Lee also alleges that BANA requested the same information on multiple occasions and did not respond to his requests for clarification throughout the application process. To be sure, a "history of being nonresponsive'... or requiring a borrower to resubmit the same documents" might in some circumstances support a Chapter 93A claim. See Charest v. Fed. Nat'l Mortgage Assoc., 2014 WL 1304232, at *7 (D. Mass. Mar. 27, 2014) (quoting Kirtz v. Wells Fargo Bank N.A. , 2012 WL 5989705, at *12 (D. Mass. Nov. 29, 2012)).
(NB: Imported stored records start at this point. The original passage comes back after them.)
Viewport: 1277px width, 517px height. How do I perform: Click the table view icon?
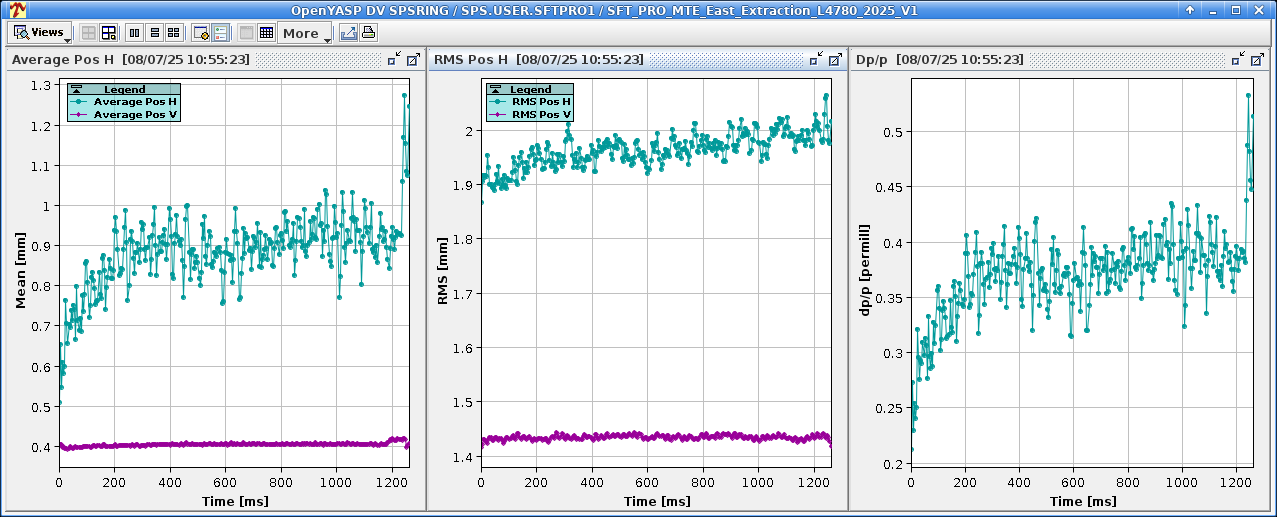click(x=266, y=33)
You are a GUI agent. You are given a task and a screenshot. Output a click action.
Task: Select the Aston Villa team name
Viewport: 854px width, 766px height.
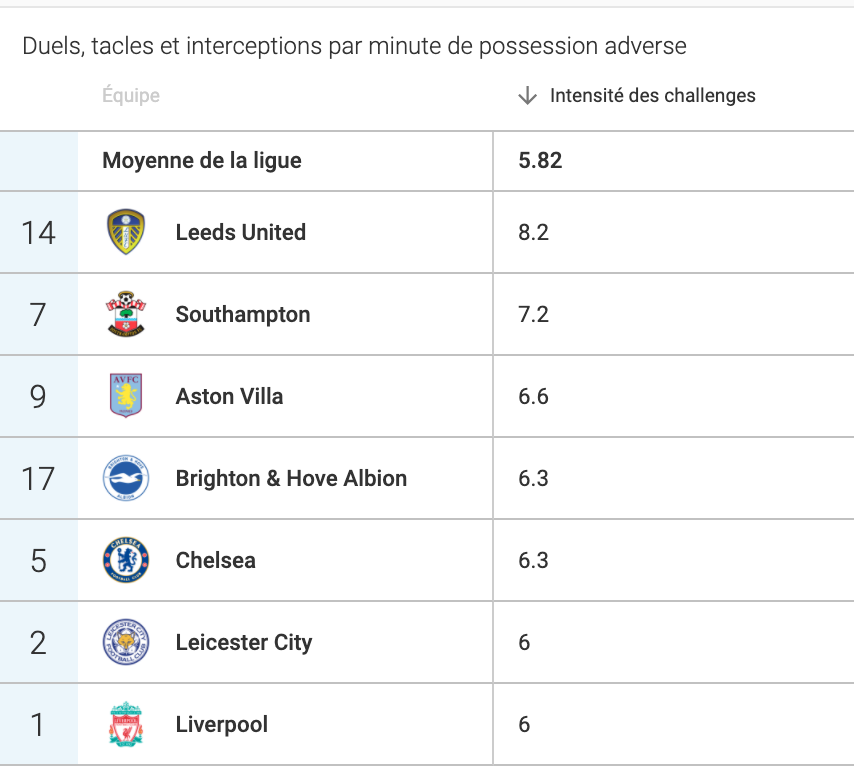pyautogui.click(x=229, y=396)
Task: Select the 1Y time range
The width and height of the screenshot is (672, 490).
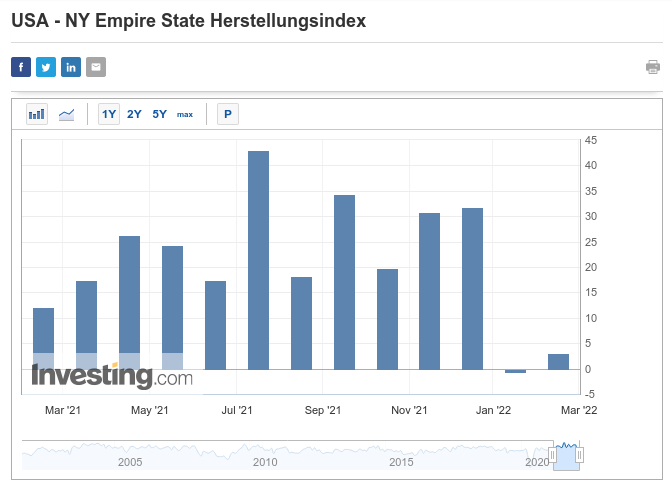Action: (x=109, y=114)
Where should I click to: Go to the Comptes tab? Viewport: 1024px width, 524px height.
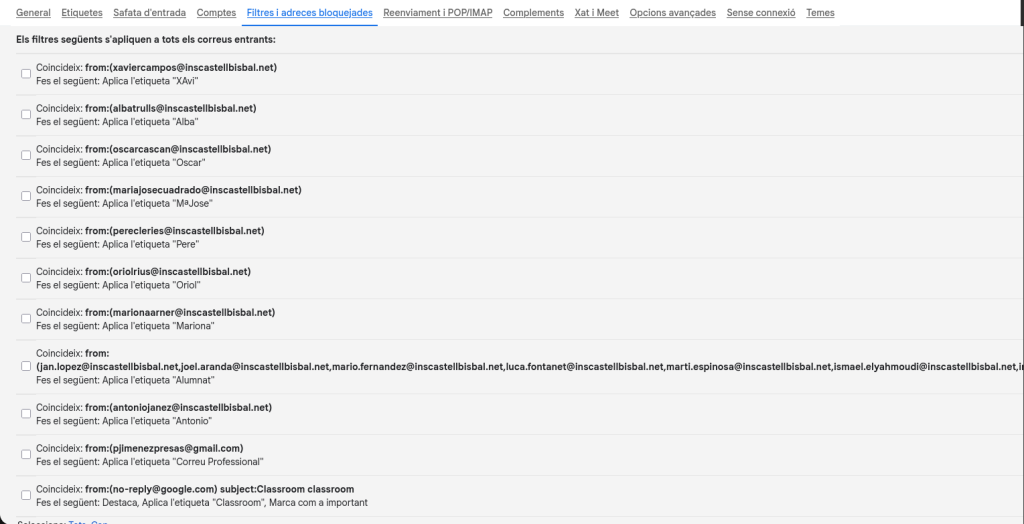217,13
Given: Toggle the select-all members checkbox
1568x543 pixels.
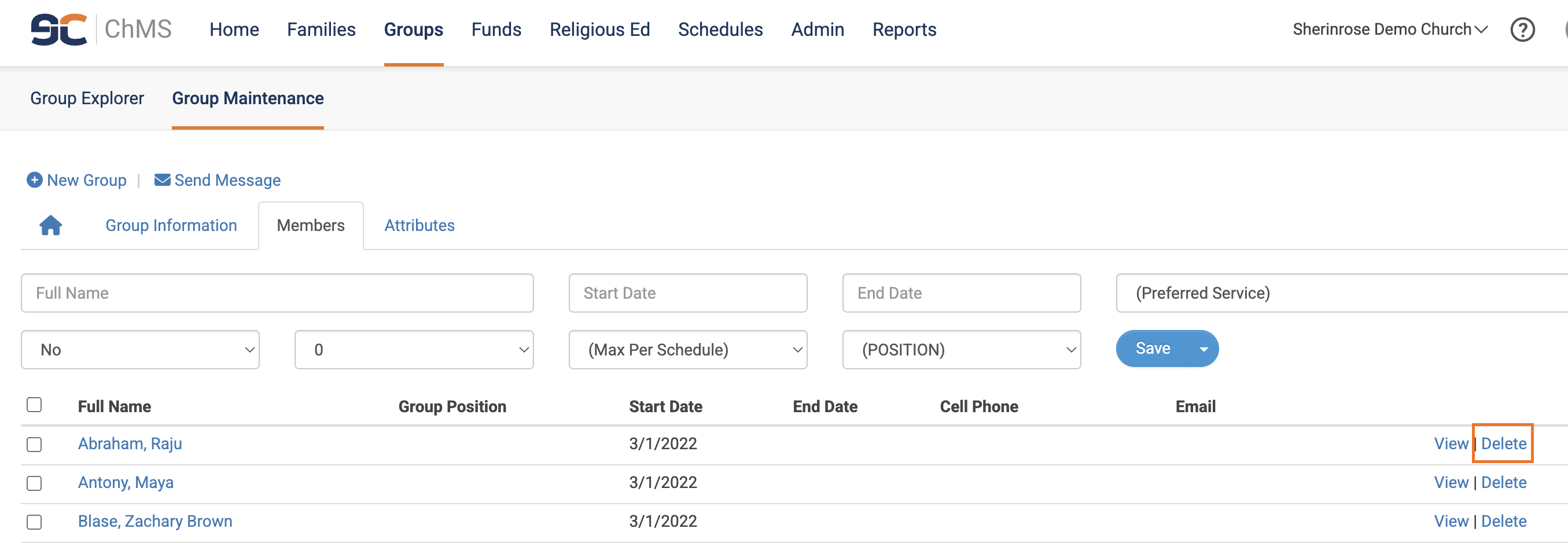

However, the record does not indicate that BANA's conduct was so unresponsive as to support liability under Chapter 93A. Indeed, the letters that Lee submitted as record evidence that BANA repeatedly demanded the same information were in fact notifications that information in his application was "incomplete or out-of-date." (Pl.'s Mem. Supp., Ex. 26 at 6 (dkt. no. 17-1).) Genworth also e-mailed Lee to inform him that "supporting documentation" was still necessary to complete his application. ( Id., Ex. 27 at 9 (dkt. no. 17-1).) To be sure, some of BANA's communications may have been confusing for an individual unfamiliar with the mortgage modification process. Dealing with a corporate bureaucracy can be maddening. But without some established obligation on the part of BANA to act on a particular schedule, and in the absence of a demonstration of failure to live up to express promises or other "unethical[] or unscrupulous[]" behavior, the record here is insufficient to support a conclusion that BANA's actions (or inactions) were unlawful and remediable under Chapter 93A. See Markle v. HSBC Mortgage Corp. , 844 F.Supp.2d 172, 186 (D. Mass. 2011). For example, BANA's letters requesting additional information failed to specify which materials were missing from Lee's application. However, such instances of miscommunication do not rise to the level of unfair and deceptive practices under Chapter 93A. Morris v. BAC Home Loans Servicing, L.P. , 775 F.Supp.2d 255, 263 (D. Mass. 2011) ("[N]ot every technical violation of HAMP should expose a servicer to Chapter 93A liability."); Kozaryn v. Ocwen Loan Servicing, LLC , 784 F.Supp.2d 100, 103 (D. Mass. 2011) ("Without further factual detail demonstrating unfairness, as opposed to clerical error or mere negligence, [a] claim for a violation of Chapter 93A cannot be sustained.").

IV. Conclusion

For the reasons stated herein, BANA's Motion (dkt. no. 46) for Summary Judgment is GRANTED. Judgment shall enter in the defendant's favor.